**Exercise task**
Copy out each of the lines below word for word.

# # # #

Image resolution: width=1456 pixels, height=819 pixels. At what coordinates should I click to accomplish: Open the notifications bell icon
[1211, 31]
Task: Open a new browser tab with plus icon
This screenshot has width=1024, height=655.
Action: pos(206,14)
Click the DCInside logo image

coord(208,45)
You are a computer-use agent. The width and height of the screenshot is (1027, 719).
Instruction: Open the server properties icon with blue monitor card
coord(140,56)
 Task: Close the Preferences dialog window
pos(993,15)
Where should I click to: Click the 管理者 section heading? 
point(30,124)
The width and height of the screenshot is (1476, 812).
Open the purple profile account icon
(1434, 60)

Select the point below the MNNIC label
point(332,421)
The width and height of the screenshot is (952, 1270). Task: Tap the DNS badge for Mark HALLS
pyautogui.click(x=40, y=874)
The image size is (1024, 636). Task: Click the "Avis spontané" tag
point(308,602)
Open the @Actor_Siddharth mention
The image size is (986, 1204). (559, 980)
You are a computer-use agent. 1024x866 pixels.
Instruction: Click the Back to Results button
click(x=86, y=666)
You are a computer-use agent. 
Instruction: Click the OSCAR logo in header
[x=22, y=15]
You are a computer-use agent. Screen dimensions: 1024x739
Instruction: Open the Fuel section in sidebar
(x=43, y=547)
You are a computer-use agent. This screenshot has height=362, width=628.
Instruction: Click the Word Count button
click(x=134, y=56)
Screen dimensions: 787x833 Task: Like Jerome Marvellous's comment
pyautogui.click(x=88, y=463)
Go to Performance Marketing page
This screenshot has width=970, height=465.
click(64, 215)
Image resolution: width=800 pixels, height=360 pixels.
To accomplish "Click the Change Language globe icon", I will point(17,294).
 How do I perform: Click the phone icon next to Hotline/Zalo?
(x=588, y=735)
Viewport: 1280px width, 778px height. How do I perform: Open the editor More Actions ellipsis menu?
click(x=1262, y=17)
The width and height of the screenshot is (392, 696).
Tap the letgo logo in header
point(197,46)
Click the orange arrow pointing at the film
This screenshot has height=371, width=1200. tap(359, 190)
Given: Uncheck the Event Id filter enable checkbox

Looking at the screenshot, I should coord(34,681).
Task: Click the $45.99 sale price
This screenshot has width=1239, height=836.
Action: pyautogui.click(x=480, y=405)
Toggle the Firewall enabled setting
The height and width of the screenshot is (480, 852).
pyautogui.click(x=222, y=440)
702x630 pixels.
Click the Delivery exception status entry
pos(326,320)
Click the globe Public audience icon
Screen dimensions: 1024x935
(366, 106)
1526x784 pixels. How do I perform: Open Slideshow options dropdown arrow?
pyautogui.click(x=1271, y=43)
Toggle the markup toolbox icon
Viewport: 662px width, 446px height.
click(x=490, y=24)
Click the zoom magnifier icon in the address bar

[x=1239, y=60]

# # # #

**Solved exercise**
Image resolution: width=1456 pixels, height=819 pixels. At what coordinates should I click to accomplish: Open the notifications bell icon
[1211, 31]
Task: Open a new browser tab with plus icon
This screenshot has width=1024, height=655.
Action: pos(206,14)
Click the DCInside logo image

coord(208,45)
You are a computer-use agent. The width and height of the screenshot is (1027, 719).
Instruction: Open the server properties icon with blue monitor card
coord(140,56)
 Task: Close the Preferences dialog window
pos(993,15)
Where should I click to: Click the 管理者 section heading? 
point(30,124)
The width and height of the screenshot is (1476, 812).
Open the purple profile account icon
(1434, 60)

Select the point below the MNNIC label
point(332,421)
The width and height of the screenshot is (952, 1270). Task: Tap the DNS badge for Mark HALLS
pyautogui.click(x=40, y=874)
The image size is (1024, 636). Task: Click the "Avis spontané" tag
point(308,602)
Open the @Actor_Siddharth mention
The image size is (986, 1204). (559, 980)
You are a computer-use agent. 1024x866 pixels.
Instruction: Click the Back to Results button
click(x=86, y=666)
You are a computer-use agent. 
Instruction: Click the OSCAR logo in header
[x=22, y=15]
You are a computer-use agent. Screen dimensions: 1024x739
Instruction: Open the Fuel section in sidebar
(x=43, y=547)
You are a computer-use agent. This screenshot has height=362, width=628.
Instruction: Click the Word Count button
click(x=134, y=56)
Screen dimensions: 787x833 Task: Like Jerome Marvellous's comment
pyautogui.click(x=88, y=463)
Go to Performance Marketing page
This screenshot has width=970, height=465.
click(64, 215)
Image resolution: width=800 pixels, height=360 pixels.
To accomplish "Click the Change Language globe icon", I will point(17,294).
 How do I perform: Click the phone icon next to Hotline/Zalo?
(x=588, y=735)
Viewport: 1280px width, 778px height. How do I perform: Open the editor More Actions ellipsis menu?
click(x=1262, y=17)
The width and height of the screenshot is (392, 696).
Tap the letgo logo in header
point(197,46)
Click the orange arrow pointing at the film
This screenshot has height=371, width=1200. tap(359, 190)
Given: Uncheck the Event Id filter enable checkbox

Looking at the screenshot, I should coord(34,681).
Task: Click the $45.99 sale price
This screenshot has width=1239, height=836.
Action: pyautogui.click(x=480, y=405)
Toggle the Firewall enabled setting
The height and width of the screenshot is (480, 852).
pyautogui.click(x=222, y=440)
702x630 pixels.
Click the Delivery exception status entry
pos(326,320)
Click the globe Public audience icon
Screen dimensions: 1024x935
(366, 106)
1526x784 pixels. How do I perform: Open Slideshow options dropdown arrow?
pyautogui.click(x=1271, y=43)
Toggle the markup toolbox icon
Viewport: 662px width, 446px height.
click(x=490, y=24)
Click the zoom magnifier icon in the address bar

[x=1239, y=60]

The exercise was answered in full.